Data for the task Block Start
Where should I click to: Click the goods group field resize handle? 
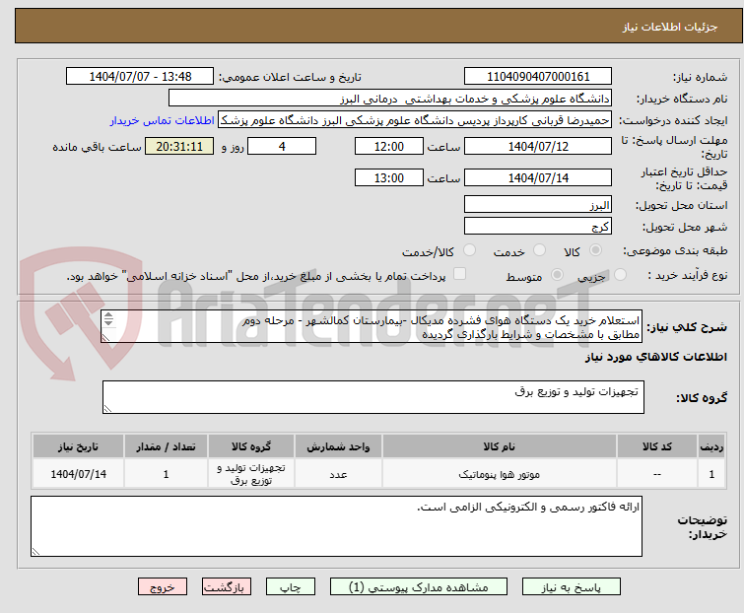point(108,408)
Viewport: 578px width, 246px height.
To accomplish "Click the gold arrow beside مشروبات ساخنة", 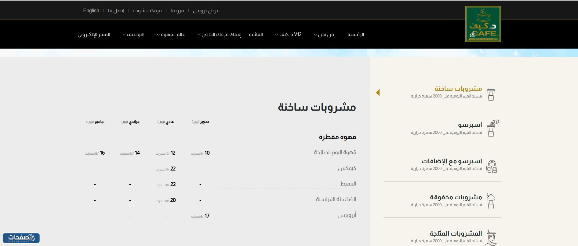I will pos(378,93).
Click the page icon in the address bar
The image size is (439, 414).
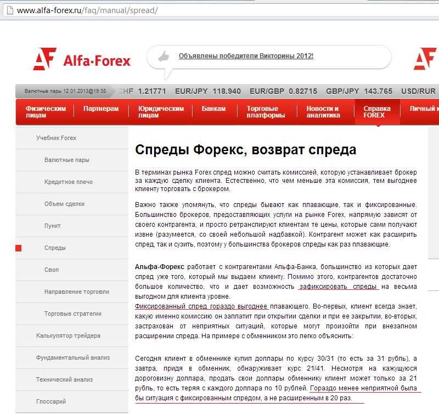[x=8, y=10]
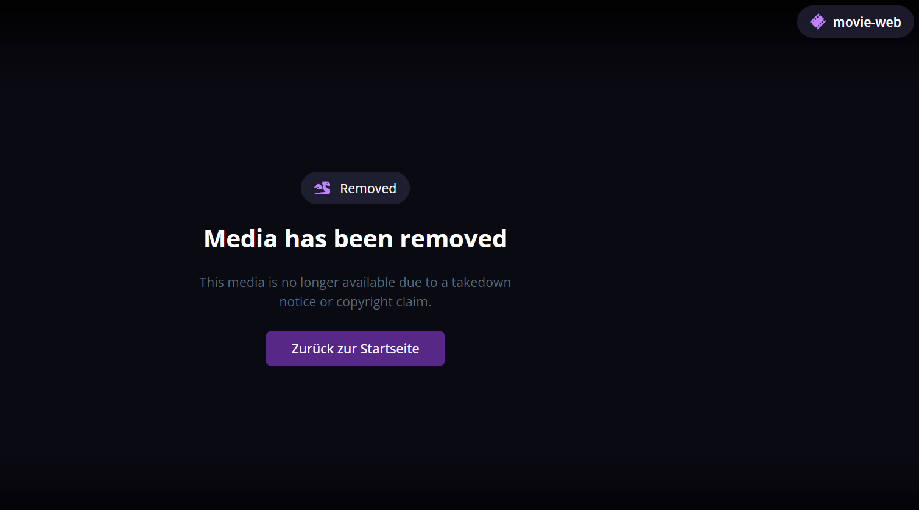The image size is (919, 510).
Task: Click the word removed in the heading
Action: [x=454, y=238]

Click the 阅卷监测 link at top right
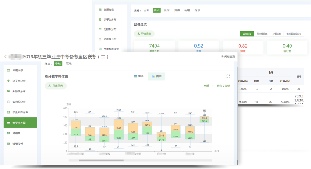point(228,56)
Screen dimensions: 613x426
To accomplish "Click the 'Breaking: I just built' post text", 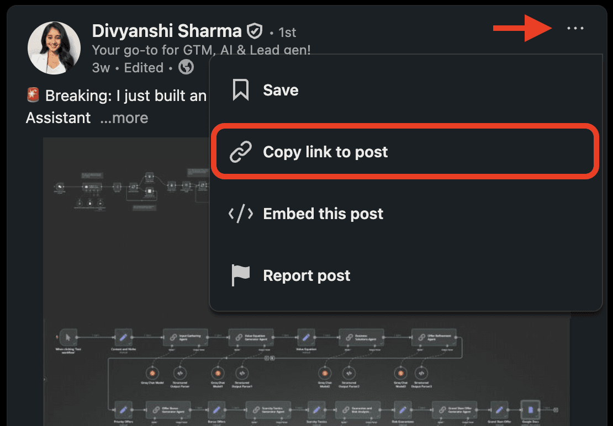I will (125, 95).
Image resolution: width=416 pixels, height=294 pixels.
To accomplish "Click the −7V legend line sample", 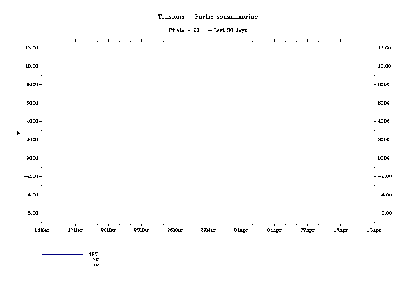I will tap(62, 266).
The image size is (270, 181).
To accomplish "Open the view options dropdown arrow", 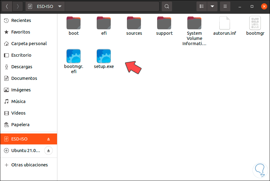I will click(212, 6).
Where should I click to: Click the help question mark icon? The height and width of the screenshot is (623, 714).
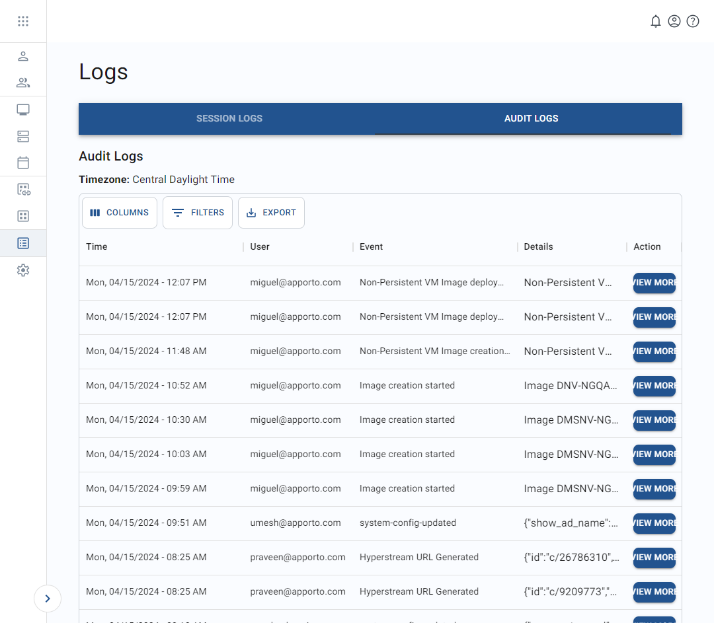pos(692,21)
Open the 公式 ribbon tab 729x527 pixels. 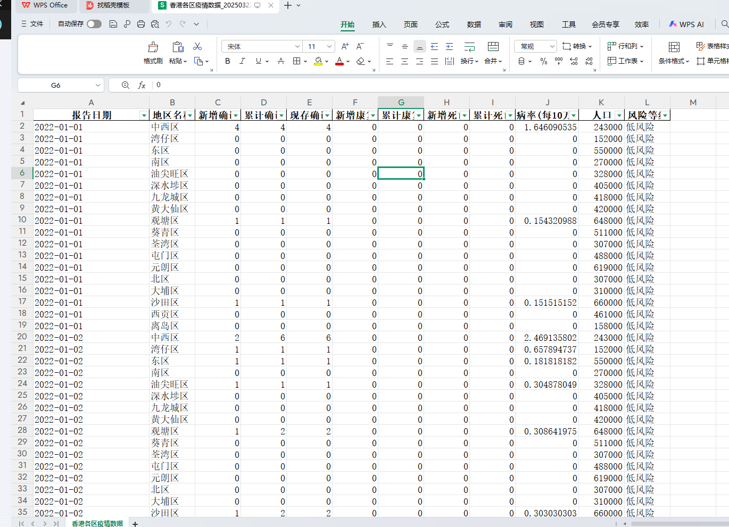(x=442, y=24)
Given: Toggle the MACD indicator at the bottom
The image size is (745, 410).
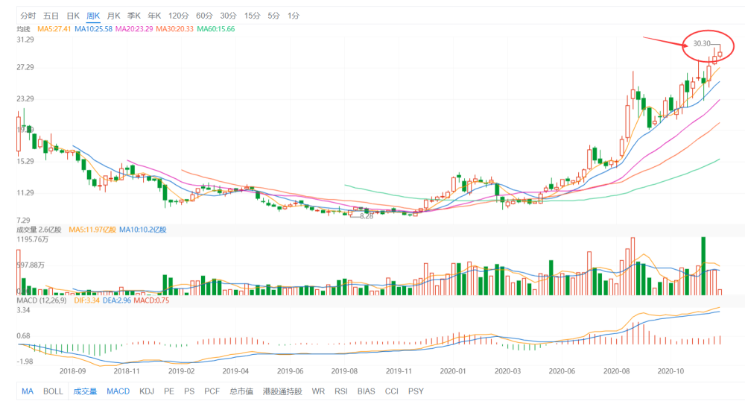Looking at the screenshot, I should 118,391.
Data for the task Block End
Work required →
Your task is to transcribe, exactly and without additions, every line from the one that contains "Given: Toggle the" to the end of the entries above, both included. Omit all pictures.

Output of the exercise →
Given: Toggle the MACD indicator at the bottom
The image size is (745, 410).
Looking at the screenshot, I should 118,391.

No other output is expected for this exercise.